The Bey, despite his useless attempts against the Dey, he would always refuse the peace treaties proposed by the Algerians, while the population of Tunis protested for peace even though with what happened in Kef and Tébourba, Husayn would finally pay the Dey a ransom of 150,000 piastres in exchange for peace and the evacuation of Tunisian territory, but Moustapha would eventually leave after he noted the coming of the bad season and multiple Arabs that were on his side deserted as there was no more to pillage, The Dey would eventually leave in the night of 9 October, leaving behind him the majority of his treasures and military equipment sent by the governor of Bône.

== Aftermath ==
For the Algerians, a small cavalry was sent by Husayn to harras them on their way back to Algiers, they would meet in the plain of Sedira near the city of Majaz al-Bab, but would be quickly defeated suffering 500 losses, even tho the Dey won this battle again, he would suffer from another revolt in Algiers, leaving Hussein Khodja as his new successor.

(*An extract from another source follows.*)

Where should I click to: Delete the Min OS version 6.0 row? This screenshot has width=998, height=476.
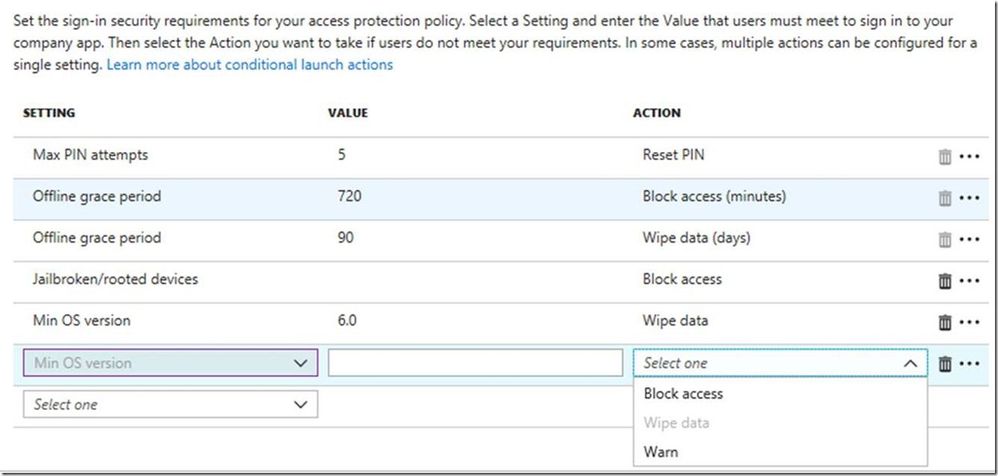click(944, 322)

For the Tunisians, peace wouldn't be achieved as another political dispute erupted between the Bey Husayn and his Dey Mohamed Khodja, as he was a brave participant during the siege against the Algerians. He would be kicked out of the capital, and Husayn would elect Kara Moustapha of Monastir; angered by this, he would try to ally with the old Bey Ibrahim after he was freed from Algiers by the new elected Dey. He would eventually die after a revolution erupted in Tunis in favor of Husayn, he was meant to meet Ibrahim in Porto Farina but would suffer the same treatment as Mohamed, he was buried beside one of the town's forts.